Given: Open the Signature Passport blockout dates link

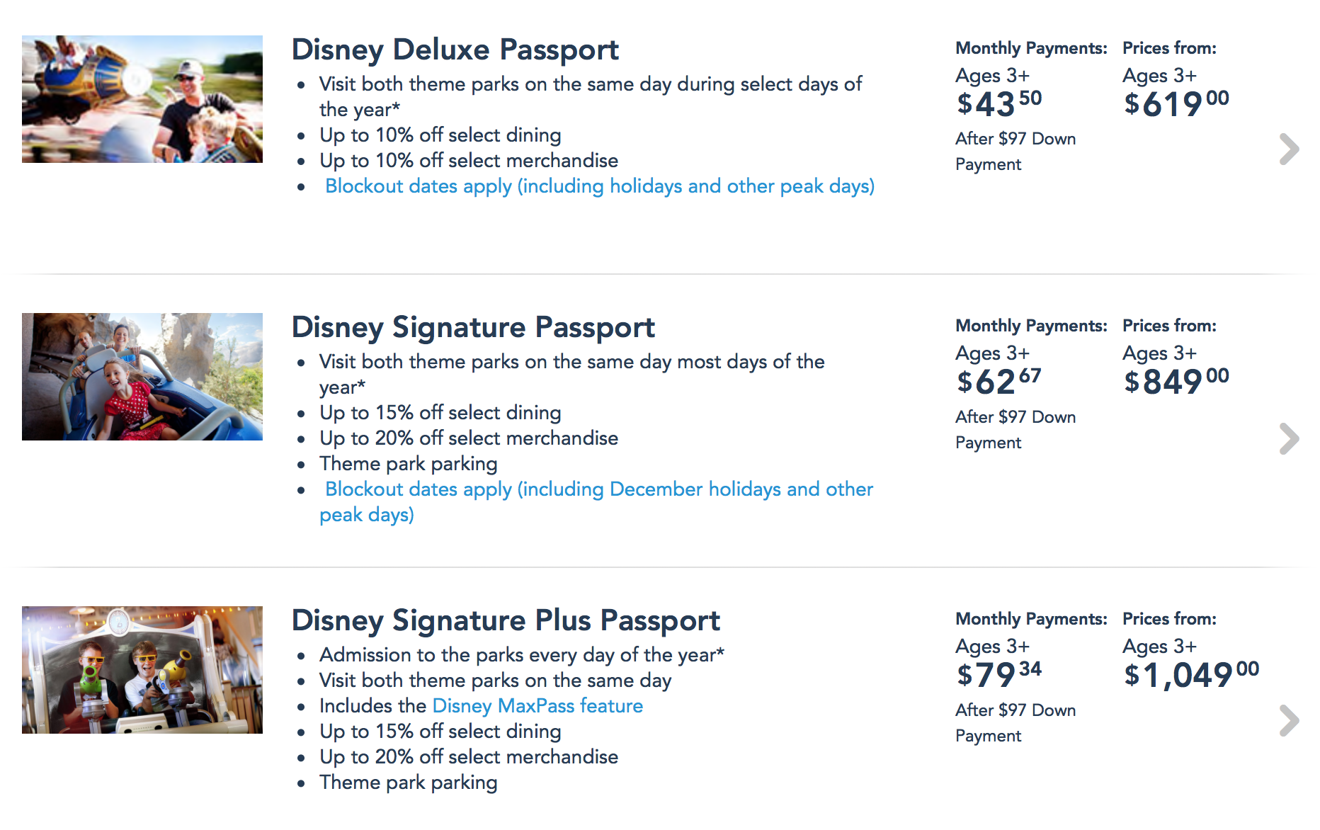Looking at the screenshot, I should tap(598, 489).
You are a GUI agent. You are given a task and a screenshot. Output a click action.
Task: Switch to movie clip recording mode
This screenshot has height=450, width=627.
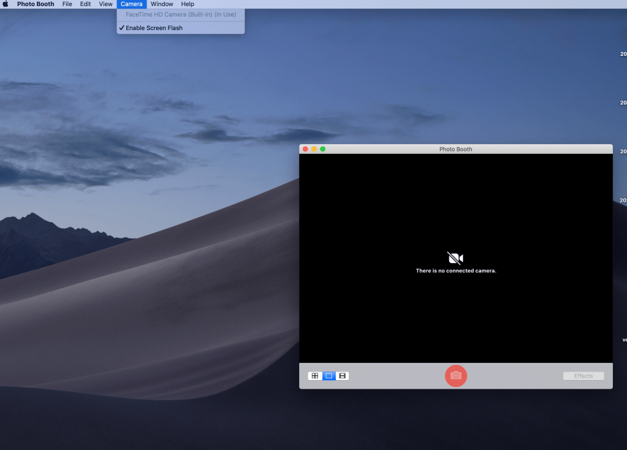coord(342,376)
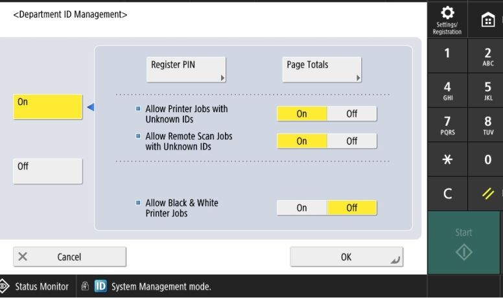Cancel the Department ID Management changes
This screenshot has width=503, height=298.
click(69, 257)
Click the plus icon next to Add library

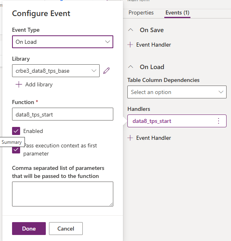(19, 84)
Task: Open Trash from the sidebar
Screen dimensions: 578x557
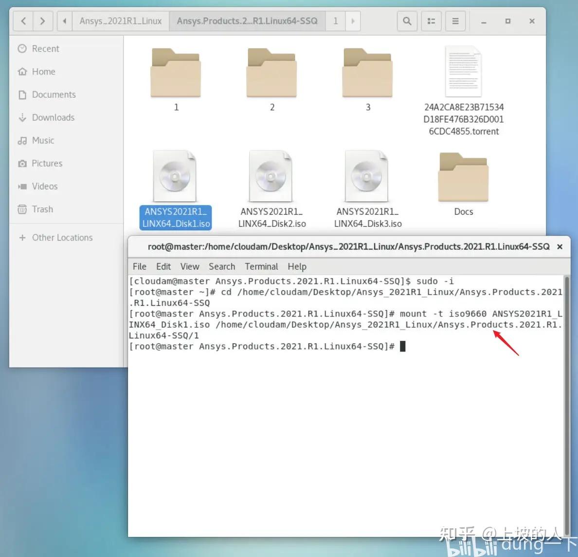Action: pos(42,209)
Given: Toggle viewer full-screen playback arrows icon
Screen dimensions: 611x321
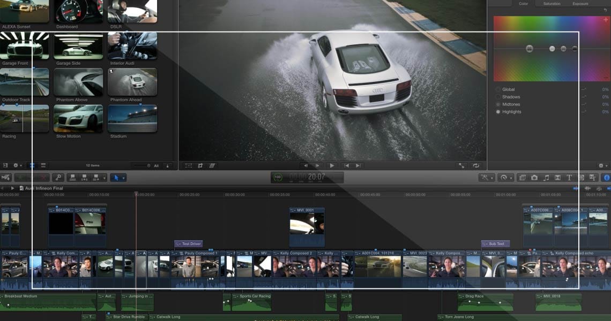Looking at the screenshot, I should pyautogui.click(x=461, y=166).
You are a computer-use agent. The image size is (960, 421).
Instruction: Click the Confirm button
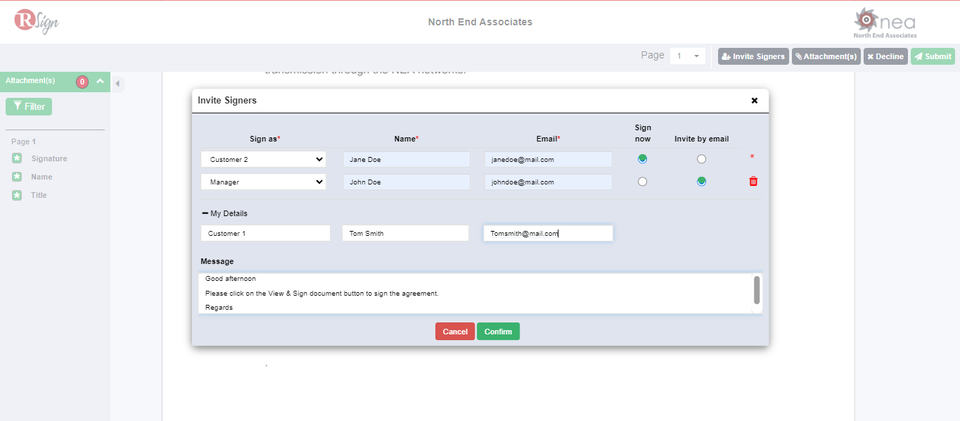pyautogui.click(x=498, y=332)
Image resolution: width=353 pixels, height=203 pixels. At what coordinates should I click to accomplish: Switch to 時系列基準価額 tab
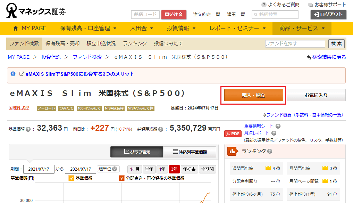(x=190, y=152)
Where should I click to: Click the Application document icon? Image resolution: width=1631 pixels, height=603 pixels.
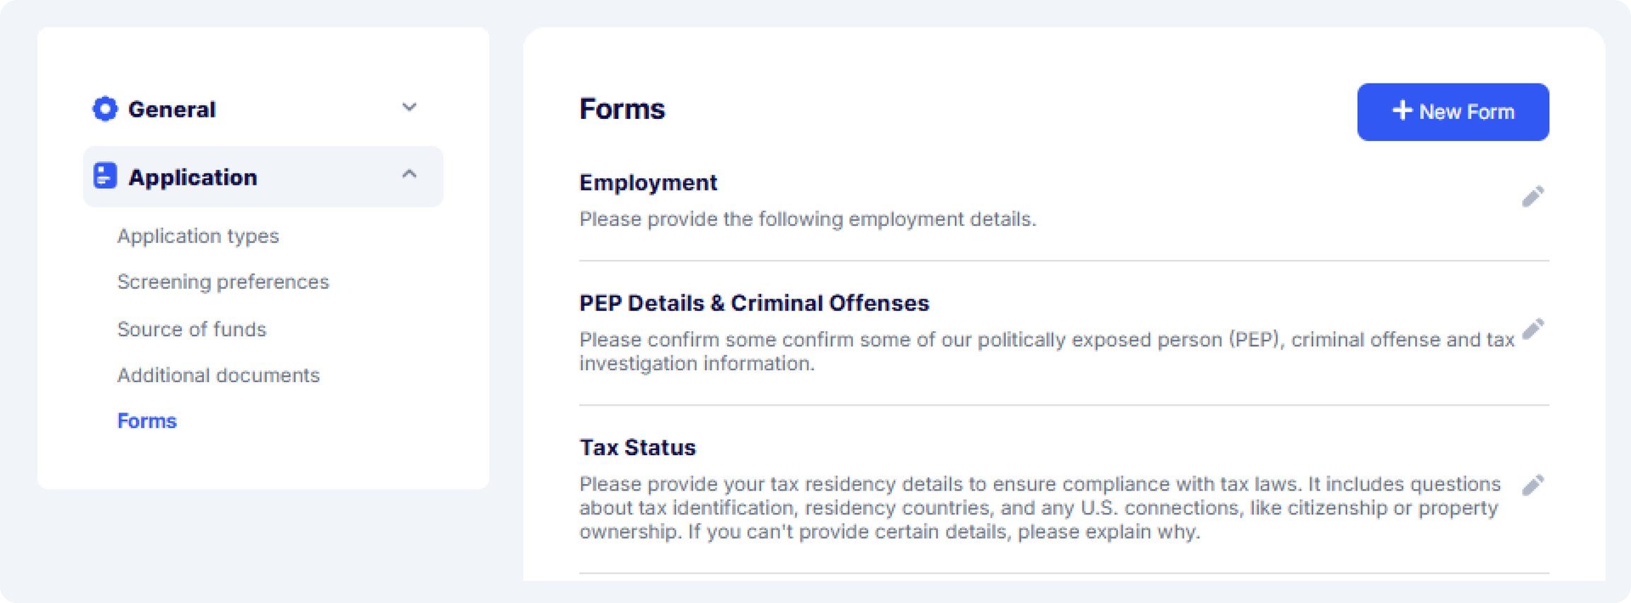[x=105, y=176]
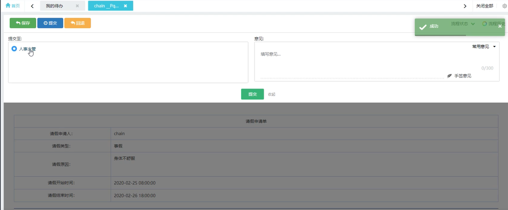
Task: Close the chain _Pq... tab
Action: click(x=126, y=6)
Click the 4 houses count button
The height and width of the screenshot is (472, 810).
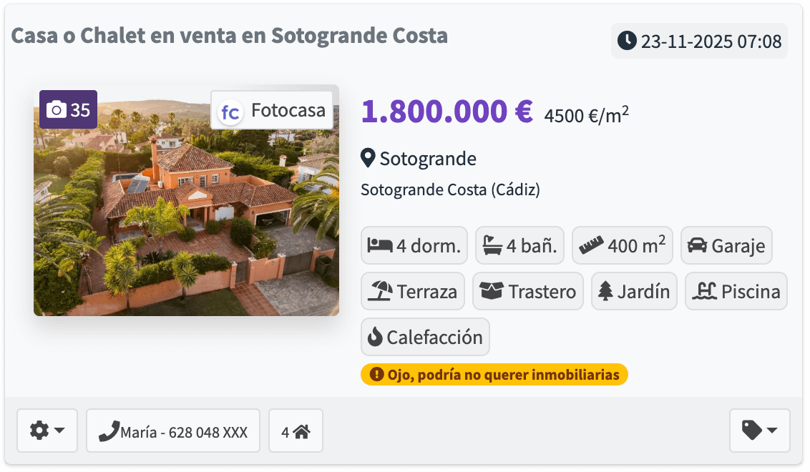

============================================================

* EXERCISE *
Would you copy out, exactly and with no pictures, only the lines above from the one that contains "Task: Switch to movie clip recording mode" through the one that contains "Given: Toggle viewer"?

* FINISHED EXERCISE *
Task: Switch to movie clip recording mode
This screenshot has height=450, width=627.
coord(342,376)
Cancel the Department ID Management changes
This screenshot has width=503, height=298.
click(69, 257)
Click the plus icon next to Add library

(19, 84)
Task: Open Trash from the sidebar
Screen dimensions: 578x557
Action: pos(42,209)
Given: Toggle viewer full-screen playback arrows icon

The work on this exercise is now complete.